I've been called a lot of things in all these years. One of them is "stupid" when I said that we will never know the real numbers connected to military suicides. Time and time again, I point out that when we read numbers, as bad as they may seem, they are only a part of the real numbers of veterans coming home. Back home where it is actually more dangerous for them than it was in combat. Families left in shock, end up blaming themselves.
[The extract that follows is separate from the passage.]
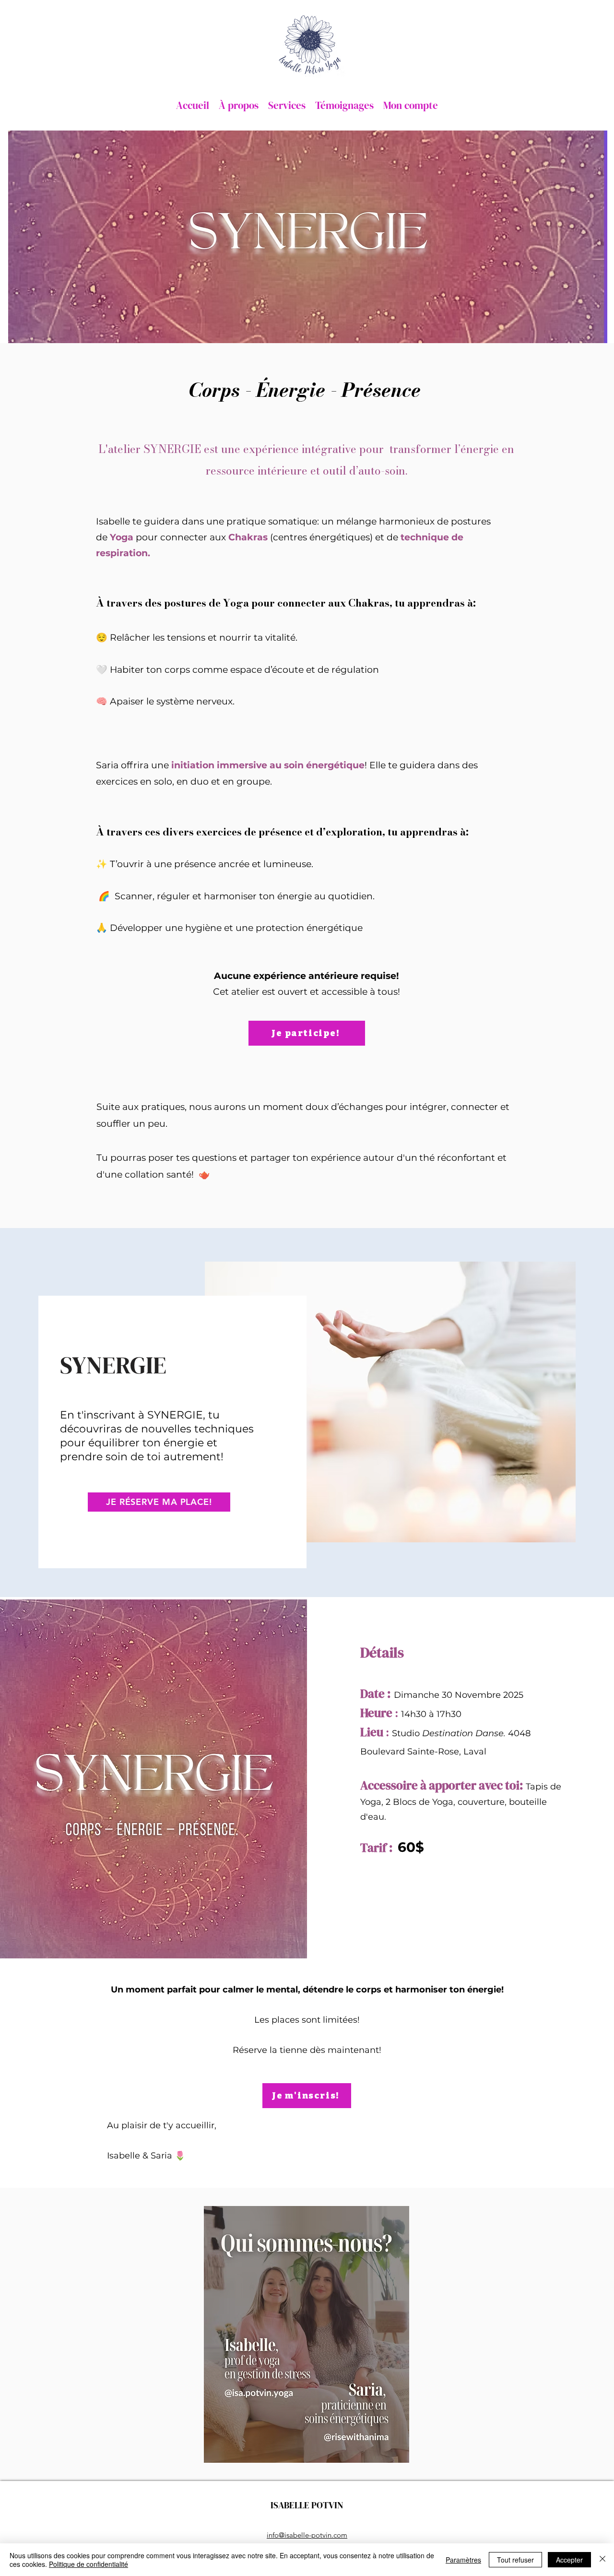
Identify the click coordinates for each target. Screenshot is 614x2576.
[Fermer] (602, 2559)
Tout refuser (515, 2559)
While this report vindicates what I've been saying all these years, it leaves me with great sadness to have been proven right again. It sucks to be right when they are still dead.

Report: Texas vets dying young at alarming rate
Austin American-Statesman
Saturday, September 29, 2012


The Department of Veterans Affairs, which serves nearly half of recent veterans, does not regularly track individual causes of death, a shortcoming that critics say prevents it from understanding the scope of the problems facing those who fought in Iraq and Afghanistan.

AUSTIN, Texas (AP) — They survived the battlefields of Iraq and Afghanistan. But they did not survive the homecoming.

A six-month investigation by the Austin American-Statesman of Texas' Iraq and Afghanistan veterans who died after leaving the military found that an alarmingly high percentage died from prescription drug overdoses, toxic drug combinations, suicide and single-car crashes — a largely unseen pattern of early death that federal authorities are failing to adequately track.

The newspaper obtained autopsies, toxicology reports, inquests and accident reports from more than 50 agencies throughout Texas to analyze the causes of death for 266 Texas veterans who served in operations Enduring Freedom and Iraqi Freedom and were receiving VA benefits when they died.

The newspaper began with 345 fragmentary, nameless records provided by the Department of Veterans Affairs. Reporters used obituaries, widely scattered public records and interviews with veterans' families and friends to identify the dead, determine causes of death and reveal a phenomenon that has largely been hidden from public view.

The investigation found that:

— More than one in three died from a drug overdose, a fatal combination of drugs, or suicide. Their median age at death was 28.

— Nearly one in five died in a motor vehicle crash.

— Among those with a primary diagnosis of post-traumatic stress disorder, the numbers are even more disturbing: 80 percent died of overdose, suicide or a single vehicle crash. Only two of the 46 Texas veterans of the Iraq and Afghanistan conflicts with a PTSD diagnosis died of natural causes, according to the analysis.

The 345 Texas veterans identified by the VA as having died since coming home is equal to nearly two-thirds of the state's casualties in Iraq and Afghanistan. But that only includes veterans who have sought VA benefits, meaning the total number of deaths is likely much larger.